Comment by duskwuff
1 day ago
It's a bit more than that. The list of X coordinates is cumulative - once an X coordinate has been marked as an inversion, it continues to be treated as an inversion on all Y coordinates below that, not just until the next Y coordinate shows up. (This manifests in the code as D3 never being reset within the NOTRECT loop.) This makes it easier to perform operations like taking the union of two disjoint regions - the sets of points are simply sorted and combined.
Uhm can you better explain that? I don’t get it. D3 doesn’t get reset because it’s guaranteed to be 0 at the beginning of each scanline, and the code needs to go through all “scanline blocks” until it finds the one whose Y contains the one specified as argument. It seems to me that each scanline is still self contained and begins logically at X=0 in the “outside” state?
> D3 doesn’t get reset because it’s guaranteed to be 0 at the beginning of each scanline
There's no such guarantee.
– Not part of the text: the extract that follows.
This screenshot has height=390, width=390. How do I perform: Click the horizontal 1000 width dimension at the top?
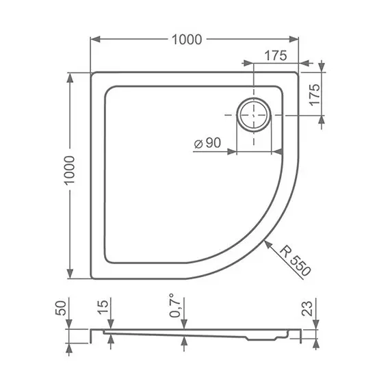click(x=187, y=40)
The NEXTHOR loop only inverts for points which are to the absolute left of the point being tested ("IS HORIZ <= PT.H ? \\ NO, IGNORE THIS POINT").
Imagine that, for every point, there's a line of inversion that goes all the way down to the bottom of the bounding box. For a typical rectangular region, there's going to be four inversion points - one for each corner of the rectangle. The ones on the bottom cancel out the ones on the top. To add a second disjoint rectangle to the region, you'd simply include its four points as well; so long as the regions don't actually overlap, there's no need to keep track of whether they share any scan lines.